Add in informal volunteering and the ONS estimate it at almost £19 billion – not far off the contribution from formal volunteering the extent of participation in voluntary activities in 2012, based on the Community Life Survey. Looking at hours worked, this equates to just over 2 billion hours per year spent formally volunteering. To give you some context, that is just under one hour per week for every person over 16 in the UK. It is 5% of the total hours worked in the UK by paid employees. It is equivalent to 1.25 million full-time equivalents (FTEs), or double the number of paid FTEs in the voluntary sector. Put differently, there are around the same number of FTE volunteers in the UK as there are paid employees in the manufacturing, construction and estate agency sectors combined. Indeed, the only industrial sectors with a larger UK workforce are wholesale and retail services, education, health and social work. And it does not end there. It is estimated that another 170 million hours a year are volunteered by people less than once a month. And to this estimate of formal volunteering should be added measures of informal volunteering. According to calculations recently released by the ONS, informal volunteers provide anywhere between 1.7 and 2.1 billion hours of extra help each year. .
So, all in, volunteering in the UK might amount to as much as 4.4 billion hours per year. That is 1.7 hours per week for every UK adult aged over 16. It is not far off 10% of the total hours worked by all UK paid employees. Around 44% of respondents had done some form of formal voluntary work over the previous 12 months and 29% volunteer formally at least once a month. This means around 15 million people in the UK volunteer ‘frequently’.

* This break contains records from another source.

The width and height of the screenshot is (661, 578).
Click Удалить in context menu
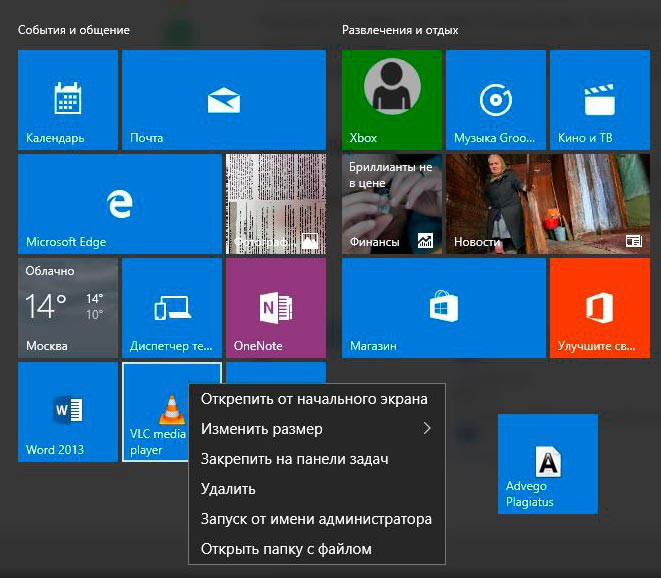(228, 489)
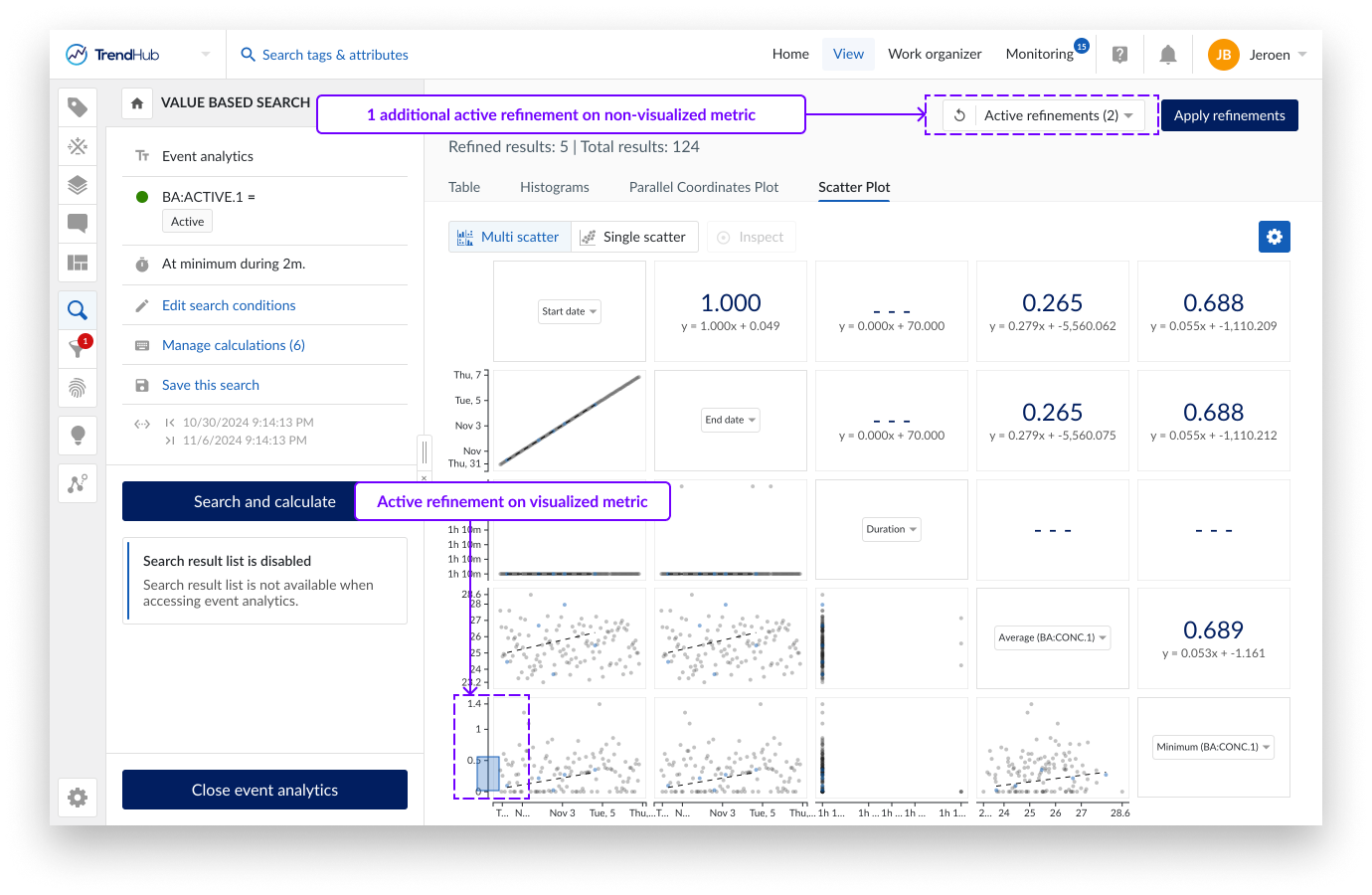Click the Edit search conditions link
Viewport: 1372px width, 895px height.
point(229,305)

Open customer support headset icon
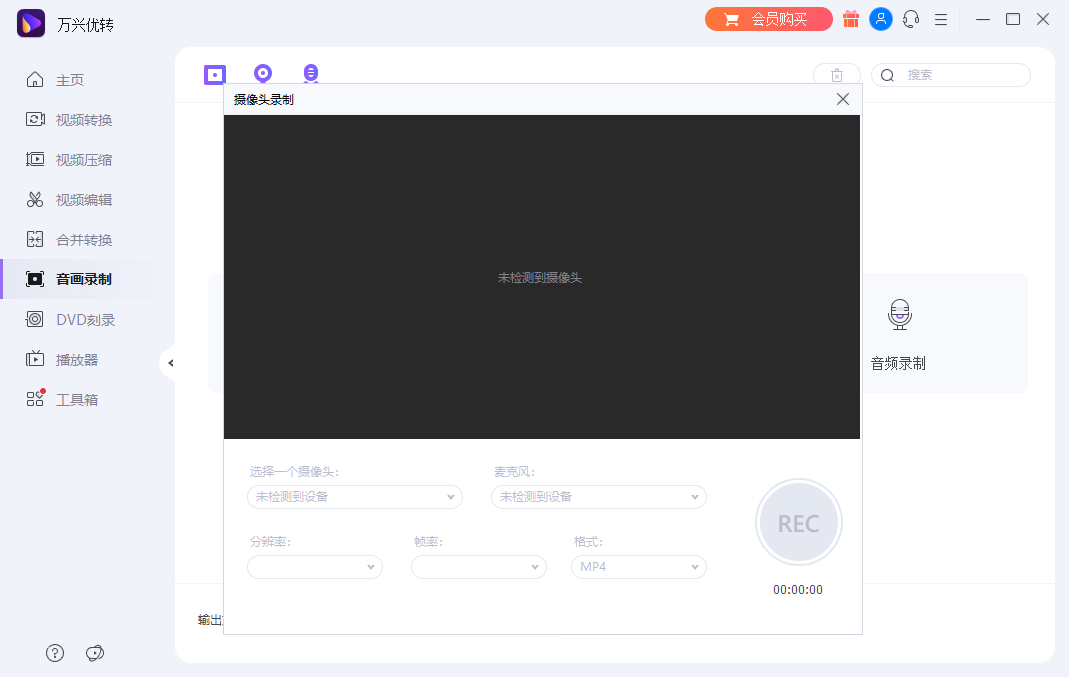click(x=911, y=19)
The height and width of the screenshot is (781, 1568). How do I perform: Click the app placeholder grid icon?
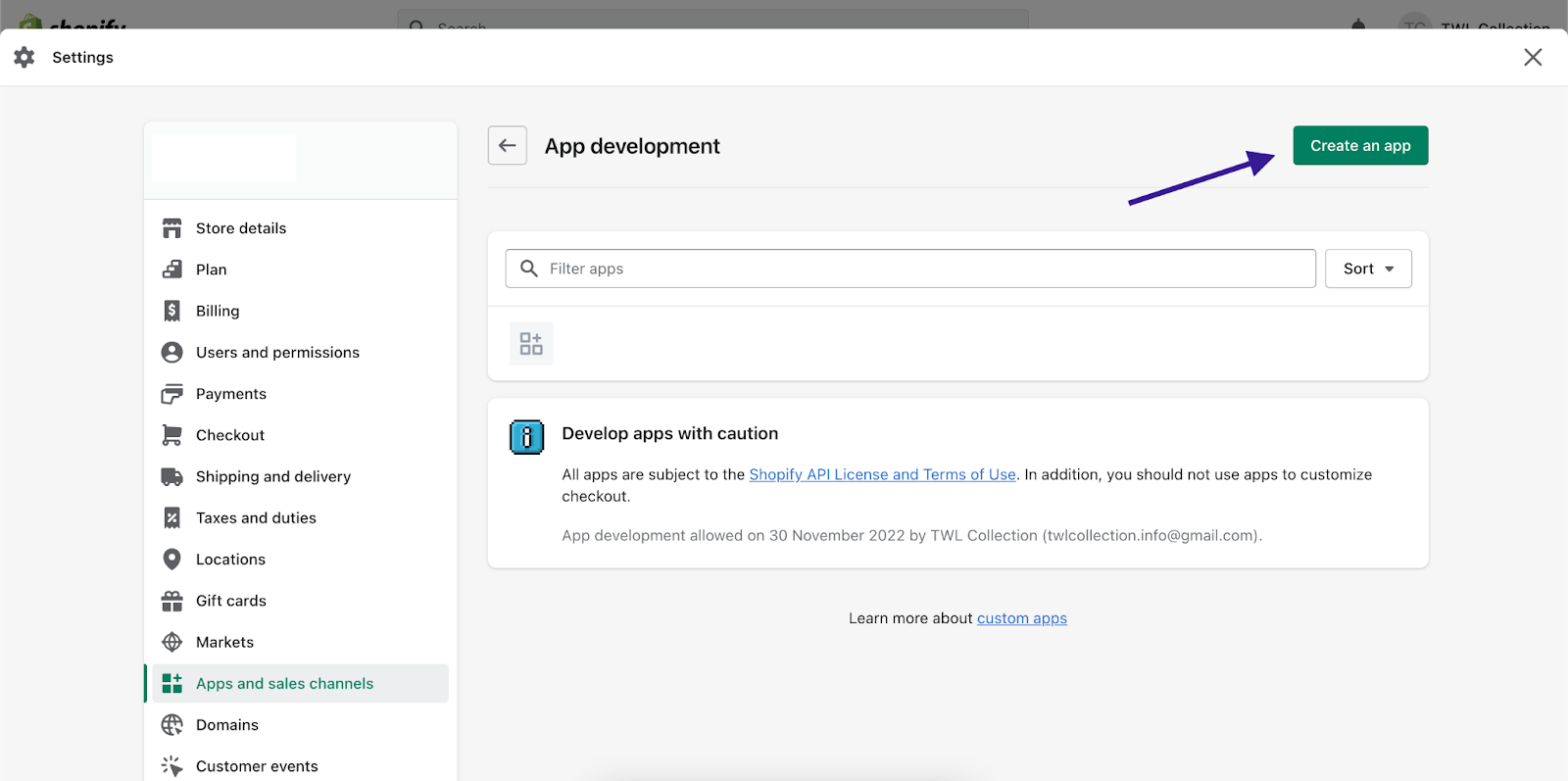pyautogui.click(x=531, y=344)
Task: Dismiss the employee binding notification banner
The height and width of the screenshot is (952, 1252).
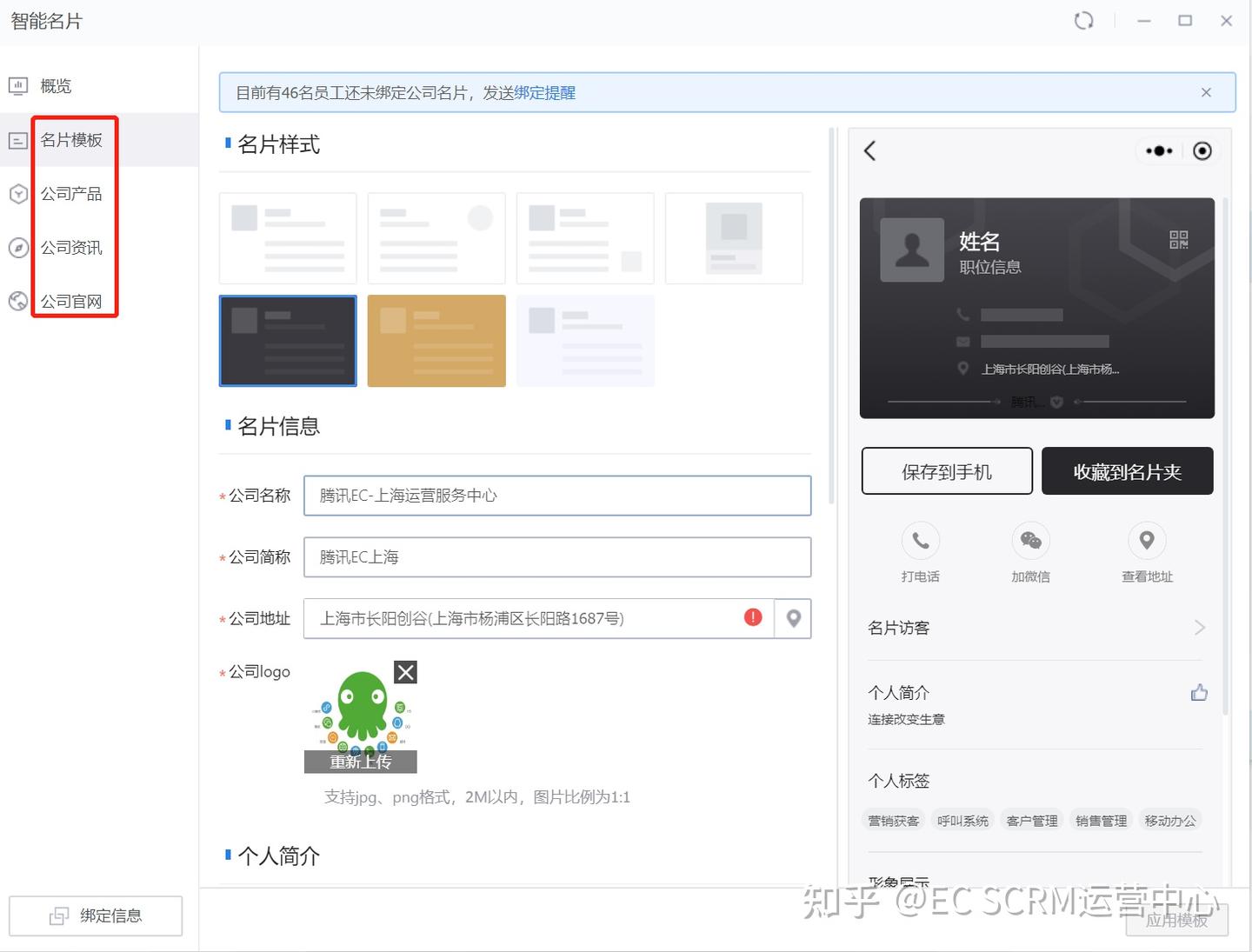Action: click(x=1206, y=92)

How it is good for people and businesses
The 2006/07 Helping Out survey of volunteers found a range of benefits including enjoyment, satisfaction and achievement, meeting people and making friends, broadening life experience, boosting confidence, reducing stress, improving physical health and learning new skills. The balance of benefits differs across individuals. For example, younger people are most likely to highlight the importance of acquiring new skills and enhancing employment prospects, while older volunteers see the benefits from increased social interaction and improved health. But enjoyment and satisfaction rank high across all volunteer types.
Perhaps the most authoritative method is to use national surveys of well-being and life satisfaction alongside data on the characteristics of the survey participants. This approach lies behind the recent report by Fujiwara et al (2014). This report estimates the impact of various factors, including formal volunteering, on an individual’s life satisfaction.
Their results provide a relatively clear ranking of what factors really matter for well-being. Health (physical and especially mental) comes at the top of this well-being league table, followed by employment prospects. On the next rung down, however, sits volunteering. In terms of personal well-being, this puts volunteering on a similar footing to playing sport. If you were wondering where watching TV would come in the well-being list I can tell you – close to the bottom. Indeed, watching TV is found to detract from well-being.
It is possible to translate these into monetary-equivalent values – the money an individual would need to be given to increase their well-being by the same amount. On this evidence, you would need to be compensated around £2,400 on average per person per year for forgoing the opportunity to volunteer. That is a very significant sum for the average person, whose median annual salary was only £22,000 in 2013.
If you multiply that per-person benefit by the 15 million or so regular volunteers, you get a private benefit of volunteering close to £40 billion per year. If you added in non-regular volunteers, you would get a larger number still. In other words, adding together private and economic benefits roughly doubles estimates of the value of volunteering, to something perhaps closer to £100 billion per year or about 6% of the total GDP.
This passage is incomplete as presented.